Ouvi, há anos, a um velho transmontano, de Espinhoso, Vinhais, desses que designo de “narradores da memória”, esta singela parábola: Quando Nosso Senhor andava pelo mundo, juntaram-se uns poucos de fiéis e foram pedir-lhe:
– Divino Mestre, precisamos de ser felizes. E como somos bons cristãos, apenas vos pedimos quatro coisas: pão, carne, vinho e paz.
Nosso
Senhor respondeu:
–
Só posso dar-vos pão, carne e vinho. A paz tereis de ser vós a consegui-la.
É
ouvindo estas singulares lições, que os flagelos de um tempo atulhado de hostilidades
e incertezas fazem permanecer atuais, que, há muito, me bato pela urgência em reconhecer
como válida esta outra “universidade”. Infelizmente estas “escolas” estão a
fechar depressa demais. E, pelo caminho, vão ficando por descobrir as valiosas
teorias filosóficas de um povo sábio. Um povo de olhos no Céu para achar
respostas na Terra.
Para
ouvi-lo, há que ir ao terreno, indagar sobre a pragmática dos seus saberes.
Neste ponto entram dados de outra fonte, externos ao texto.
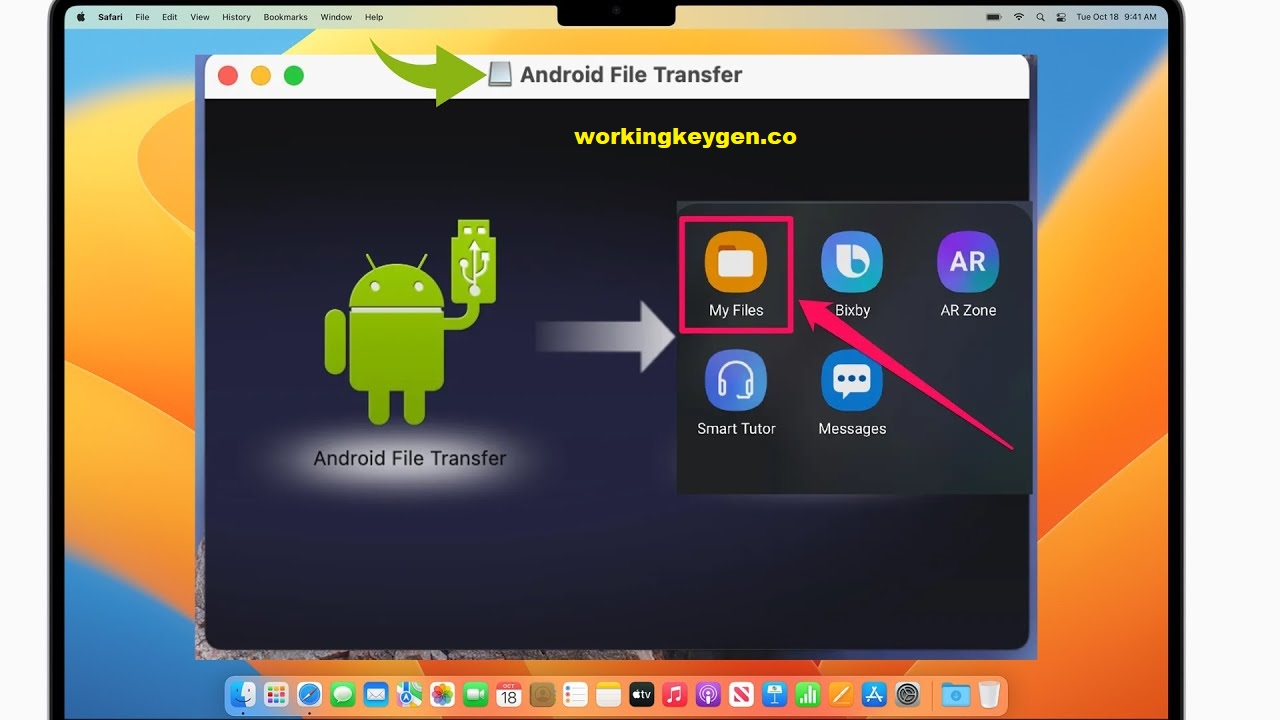The image size is (1280, 720).
Task: Click the Spotlight search icon
Action: (x=1040, y=17)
Saberes convertidos em histórias que nos lisonjeiam a alma. Saberes que não
aprenderam nos livros, mas em aulas práticas nas convenções e rotinas das
tornajeiras e vezeiras, partilhas de água, na energia cinética dos moinhos, nos
fiandeiros, na urdideira dos teares, nas celebrações rituais, nas rotinas ecotelúricas
do minguante ao crescente, no belo horrível das tempestades, na espiritualidade
das crenças, na estética do nascer e pôr-do-sol, na sinfonia dos campos e dos
bosques, ou no silêncio diáfano das montanhas. Aí se recebem valiosas lições de
economia aplicada, de epistemologia das ciências experimentais, lógica e
retórica, semiótica das linguagens, metafísica, filosofia da estética…
Tantas escolas e universidades
frequentei, que me permitiram possuir todos os títulos académicos que um
cidadão pode conseguir, e, afinal, o que mais recordo e aproveito ainda são os
saberes que vou colhendo no seio deste povo!